When running this code:
def forward(self, input):
self.output = input.clone()
self.G = self.gram(input)
self.G.div(input.nelement())
self.targetP = nn.Parameter(self.target,requires_grad=False)
self.loss = self.strength * self.crit(self.G.cpu(), self.targetP.cpu())
def backward(self, input, gradOutput):
print(self.G.size())
self.GP = nn.Parameter(self.G.data,requires_grad=True)
self.dG = self.GP.backward(self.GP, retain_graph=False)
print(self.dG)
My self.G
tensor has a size of:
(1L, 64L, 64L)
But after using .backward()
on it, the resulting dG
variable ends up being empty:
None
Am I using .backward()
incorrectly here?
Here’s what I am trying to do:
class StyleLoss(nn.Module):
def __init__(self, strength, normalize):
super(StyleLoss, self).__init__()
#self.target = torch.Tensor()
self.target = Variable((torch.Tensor()),requires_grad=False)
self.strength = strength
self.gram = GramMatrix()
self.criterion = nn.MSELoss()
self.mode = None
self.blend_weight = None
self.G = None
self.normalize = 'False'
def forward(self, input):
self.output = input.clone()
self.G = self.gram(input)
self.G.div(input.nelement())
if self.mode == 'capture':
if self.blend_weight == None:
self.target.data.resize_as_(self.G.cpu().data).copy_(self.G.cpu().data)
elif self.target.nelement() == 0:
self.target.data.resize_as_(self.G.cpu().data).copy_(self.G.cpu().data).mul_(self.blend_weight.cpu())
else:
self.target.data.add(self.blend_weight.cpu(), self.G.data)
elif self.mode == 'loss':
self.loss = self.strength * self.criterion(self.G.cpu(), self.target.cpu())
return self.output
After running the forward function, I need to run self.G
backwards to create dG
, like in this Lua/Torch code: dG = self.crit:backward(self.G, self.target)
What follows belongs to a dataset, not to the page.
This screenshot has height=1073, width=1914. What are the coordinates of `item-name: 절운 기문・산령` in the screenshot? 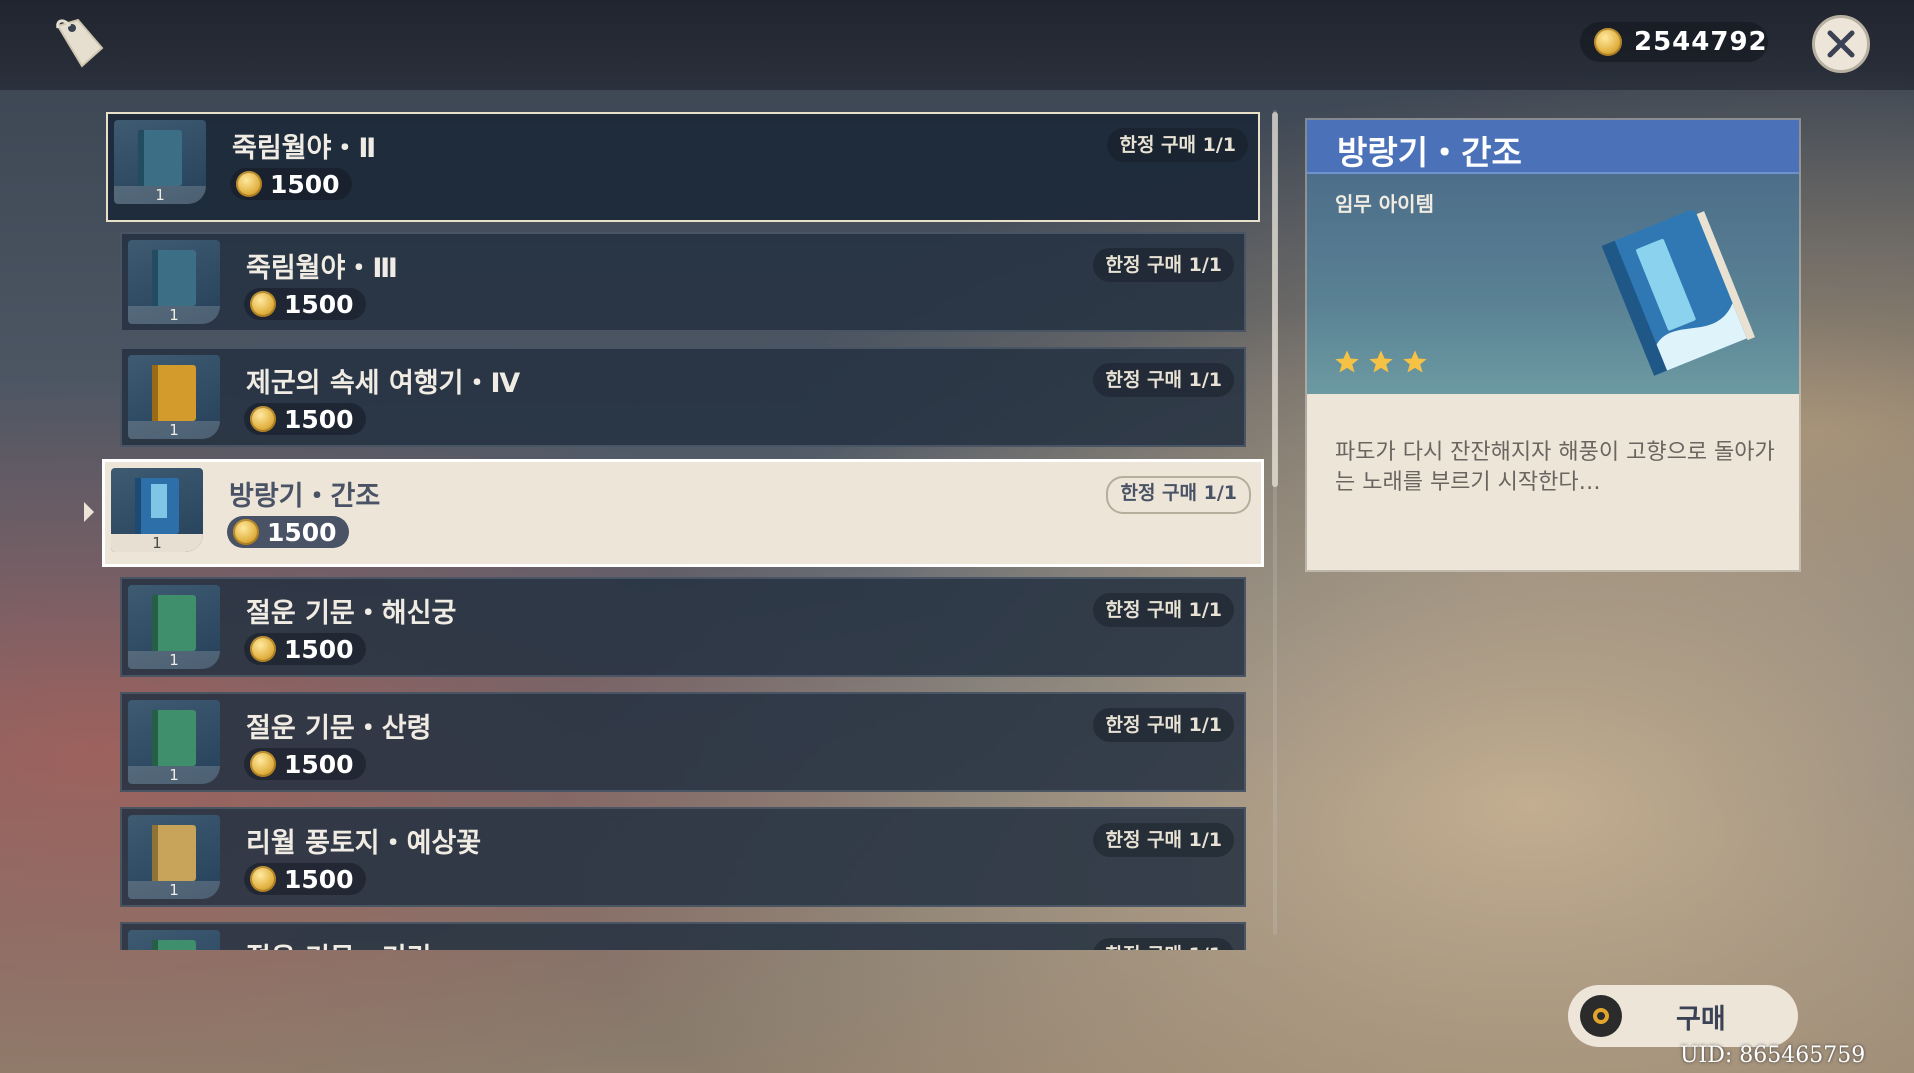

, but unlike Lua/Torch, PyTorch doesn’t have a backwards pass function (at least one that works in the same way) like Lua/Torch.
def backward(self, input, gradOutput):
if self.mode == 'loss':
dG = self.G.backward(self.G, self.target)
self.gradInput = self.gram.backward(input, self.dG)
if self.normalize == 'True':
self.gradInput.div(torch.norm(self.gradInput, 1) + 1e-8) # Normalize Gradients
self.gradInput.mul(self.strength)
self.gradInput.add(gradOutput)
else:
self.gradInput = gradOutput
return self.gradInput
Could someone please help me with that this? Should I somehow be using a backwards hook? If so, how would that work?